Tips To Avoid Foot Pain From High Heels
42% of women out there will happily admit they’d wear a shoe they liked even if it gave them discomfort and 73% of them currently have some shoe-related foot problem. We know you love your high heels, so we won’t even suggest you’d be better off wearing runners, but if you’re going to wear heels our podiatrist Andrew Maitland from Melbourne Podiatry Clinic gives some good advice:
- Ensure you are properly fitted for your high heels in the first place. While this may seem obvious I’m sure you can think of a few pairs of high heels that allow your foot to slide forward or have a large gap behind the heel. Poorly fitting high heels can allow the foot to repeatedly slide forward causing increased pressure on the ball of the foot and the toes. Make sure your heels fit your foot by being snug around the forefoot without being too tight.

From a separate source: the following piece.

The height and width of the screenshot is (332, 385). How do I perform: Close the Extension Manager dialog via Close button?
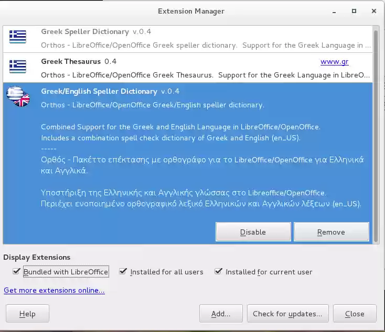(x=355, y=314)
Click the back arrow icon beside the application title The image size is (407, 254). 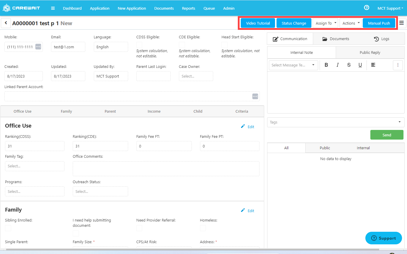coord(6,23)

- Cushioning! The fat pad under the ball of the foot tends to reduce in thickness as we age so add some gel pads under your forefoot in all your high heels. This simple addition can reduce the pressure on the ball of your foot significantly and is like replacing that fatty padding you have lost.
- Wear a thicker heel for stability. You will often see a women teetering down the street in a pair of stilettos almost about to roll her ankle. If you slightly increase the thickness of heel this provides a more stable platform for your foot and reduces the amount of work for the muscles in your feet and ankles (plus you’re less likely to spend the afternoon sinking into the lawn!) Also if you alternate between high heels of different heel heights this can reduce problems with the Achilles tendon.
- Pay attention to the ‘slope’ or ‘pitch’ of the heel. While some 4-inch heels will give you a straight drop down to the flatbed portion of the shoe, others will be a more gradual slope. This may be easier on the arch and might help relieve some pain in the ball of the foot.
- Wear open-toe high heels to relieve pressure on corns and calluses. See a podiatrist to have corns and calluses professionally removed and correct the problem that’s causing them. But if that’s not possible, opt for open-toe shoes to take pressure off inflamed areas.
Andrew Maitland is a podiatrist at Melbourne Podiatry Clinic in Essendon.